# Task to carry out:
Convert the lines starting at the line containing "Image resolution: width=304" and ending at the line containing "[x=27, y=58]", both included, into a JSON list of strings with one string per line and blank lines omitted.

----

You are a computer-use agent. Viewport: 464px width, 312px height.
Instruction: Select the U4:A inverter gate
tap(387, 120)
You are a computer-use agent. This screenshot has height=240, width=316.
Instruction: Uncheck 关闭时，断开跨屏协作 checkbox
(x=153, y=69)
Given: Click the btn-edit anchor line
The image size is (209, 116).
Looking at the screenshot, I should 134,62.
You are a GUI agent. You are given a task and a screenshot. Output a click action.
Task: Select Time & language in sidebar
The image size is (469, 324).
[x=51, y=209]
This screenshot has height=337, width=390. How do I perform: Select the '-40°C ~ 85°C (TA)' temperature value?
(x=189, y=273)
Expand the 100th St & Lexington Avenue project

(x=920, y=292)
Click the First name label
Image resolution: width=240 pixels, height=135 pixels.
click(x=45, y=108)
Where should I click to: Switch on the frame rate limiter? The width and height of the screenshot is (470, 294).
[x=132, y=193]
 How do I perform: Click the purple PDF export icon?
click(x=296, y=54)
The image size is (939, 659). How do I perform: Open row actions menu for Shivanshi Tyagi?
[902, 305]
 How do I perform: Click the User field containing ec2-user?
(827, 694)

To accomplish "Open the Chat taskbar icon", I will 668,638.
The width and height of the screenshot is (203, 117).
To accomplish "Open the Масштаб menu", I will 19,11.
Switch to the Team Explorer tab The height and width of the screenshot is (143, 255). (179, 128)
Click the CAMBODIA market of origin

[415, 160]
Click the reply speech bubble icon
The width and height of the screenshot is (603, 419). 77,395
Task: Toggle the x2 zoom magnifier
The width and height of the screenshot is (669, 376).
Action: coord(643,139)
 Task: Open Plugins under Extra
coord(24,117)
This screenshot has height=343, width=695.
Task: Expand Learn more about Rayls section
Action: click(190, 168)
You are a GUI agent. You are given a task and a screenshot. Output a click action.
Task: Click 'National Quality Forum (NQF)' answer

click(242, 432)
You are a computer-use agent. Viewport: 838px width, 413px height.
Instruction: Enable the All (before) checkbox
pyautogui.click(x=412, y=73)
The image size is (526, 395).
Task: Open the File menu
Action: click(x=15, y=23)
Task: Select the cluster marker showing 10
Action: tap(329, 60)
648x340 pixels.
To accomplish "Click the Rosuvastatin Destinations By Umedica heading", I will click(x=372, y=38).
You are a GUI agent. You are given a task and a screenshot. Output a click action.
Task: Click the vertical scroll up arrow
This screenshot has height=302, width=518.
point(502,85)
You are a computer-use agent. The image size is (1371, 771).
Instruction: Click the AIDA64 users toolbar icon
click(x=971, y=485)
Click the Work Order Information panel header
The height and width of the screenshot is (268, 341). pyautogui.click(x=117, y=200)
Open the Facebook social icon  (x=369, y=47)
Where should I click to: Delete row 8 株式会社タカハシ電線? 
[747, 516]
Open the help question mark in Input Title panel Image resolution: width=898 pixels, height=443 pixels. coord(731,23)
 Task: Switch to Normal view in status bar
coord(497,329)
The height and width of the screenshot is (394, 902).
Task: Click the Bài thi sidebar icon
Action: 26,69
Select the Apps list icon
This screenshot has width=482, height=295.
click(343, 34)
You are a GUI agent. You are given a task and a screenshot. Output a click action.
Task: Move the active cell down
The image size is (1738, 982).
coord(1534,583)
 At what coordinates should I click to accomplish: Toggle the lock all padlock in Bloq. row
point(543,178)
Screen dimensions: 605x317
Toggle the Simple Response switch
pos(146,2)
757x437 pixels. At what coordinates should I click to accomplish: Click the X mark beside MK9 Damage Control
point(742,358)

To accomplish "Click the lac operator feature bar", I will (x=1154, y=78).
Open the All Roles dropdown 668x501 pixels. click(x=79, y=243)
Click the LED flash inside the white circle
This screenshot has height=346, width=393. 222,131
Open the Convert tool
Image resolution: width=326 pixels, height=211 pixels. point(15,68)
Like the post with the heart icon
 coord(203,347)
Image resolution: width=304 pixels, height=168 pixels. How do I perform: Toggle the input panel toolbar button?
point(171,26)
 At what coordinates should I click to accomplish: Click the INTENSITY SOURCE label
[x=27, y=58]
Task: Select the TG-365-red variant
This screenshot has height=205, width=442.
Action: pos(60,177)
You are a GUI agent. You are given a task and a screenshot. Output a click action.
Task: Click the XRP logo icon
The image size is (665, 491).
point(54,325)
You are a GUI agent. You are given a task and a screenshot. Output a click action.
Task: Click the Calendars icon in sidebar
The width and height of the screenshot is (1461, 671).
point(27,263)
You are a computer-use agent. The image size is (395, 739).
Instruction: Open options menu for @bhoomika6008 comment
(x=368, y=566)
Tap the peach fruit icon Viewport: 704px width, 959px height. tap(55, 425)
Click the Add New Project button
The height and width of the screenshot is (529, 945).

----

# The response:
[
  "Image resolution: width=304 pixels, height=168 pixels. How do I perform: Toggle the input panel toolbar button?",
  "point(171,26)",
  " At what coordinates should I click to accomplish: Click the INTENSITY SOURCE label",
  "[x=27, y=58]"
]